(Sin fines de lucro)

jueves, 9 de febrero de 2017

Argentina recorta subsidio energético

Los nuevos ajustes a las tarifas se aplicarán en dos etapas, entre febrero y marzo, y habrá otro de 19% en noviembre, después de las elecciones legislativas de octubre del 2017.

El ministro de Energía argentino, Juan José Aranguren, dijo en conferencia de prensa que el nuevo costo del servicio eléctrico no modifica las dos metas oficiales para este año: lograr un déficit fiscal del 4.2% en relación al PIB y una inflación que no supere 17% en todo este año.

En el 2016 la inflación cerró por encima de 40%, según consultoras económicas. El gobierno aún no da la cifra oficial del año pasado, cuando al decretar una "emergencia estadística" no divulgó el índice de inflación los primeros seis meses.

"Queremos que en la tarifa se recupere el costo de generación", precisó el ministro. Afirmó que el aumento será en dos tramos (en febrero y en marzo) para que "la incidencia del aumento no afecte tanto los bolsillos en un mes de alto consumo como febrero".

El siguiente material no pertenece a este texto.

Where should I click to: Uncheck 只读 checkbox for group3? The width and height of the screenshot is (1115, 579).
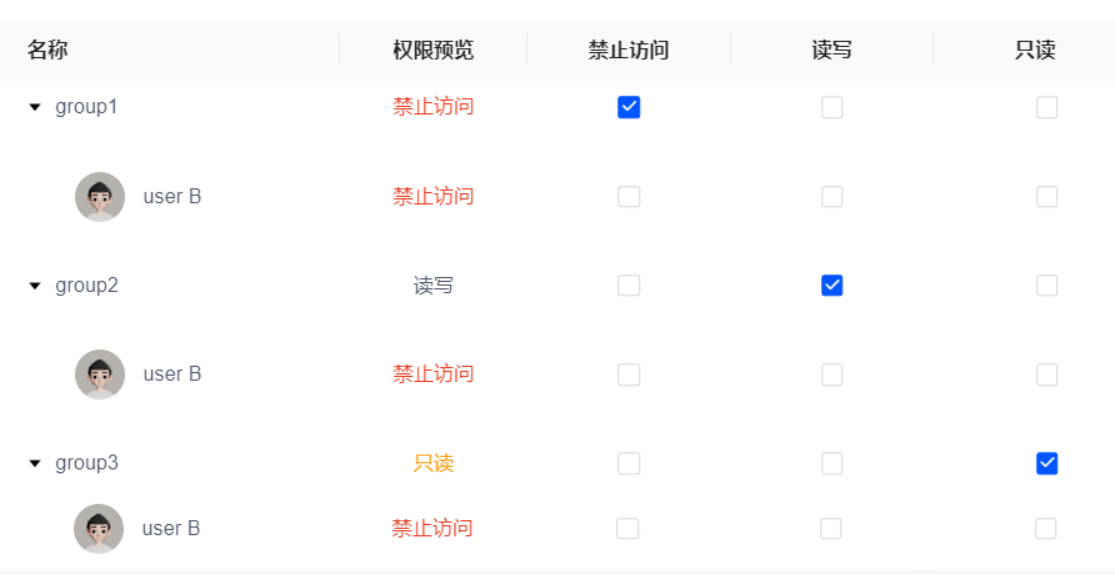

Argentina atraviesa un verano austral con temperaturas que en la capital rozan los 40 grados.

Aranguren explicó con cuadros que el incremento afectará a unos 3 millones de usuarios y el objetivo es bajar el déficit fiscal y atraer inversiones de empresas en el sector.

"Aquellos que tienen un mayor consumo, tienen un mayor aumento", dijo Aranguren al explicar que 83% de los usuarios tendrán un aumento de hasta 183 pesos argentinos (11.50 dólares) por mes.

Aranguren volvió a criticar la pasada gestión de Néstor y Cristina Kirchner (2003-2015) por congelar las tarifas de los principales servicios públicos.

"Estamos celebrando de poder recomponer una realidad que no tendríamos que haber perdido y espero que de ahora en más podamos seguir sosteniéndola" dijo el ministro, expresidente de la Shell en Argentina.

A principios del año pasado, Aranguren y el gabinete económico del presidente Mauricio Macri aplicaron una serie de aumentos al gas y la electricidad que provocaron indignación y protestas de calle.

Particularmente los incrementos en el gas, que oscilaron entre 200% y hasta 2000%, fueron frenados en la justicia tras una catarata de amparos interpuestos por pequeñas y medianas empresas y organizaciones civiles.

El gobierno terminó admitiendo errores de procedimiento y cálculo en la aplicación de aquellos aumentos y desde mediados del 2016 hasta fin de año, miles de hogares vieron sus tarifas congeladas o incluso recibieron facturas sin monto alguno.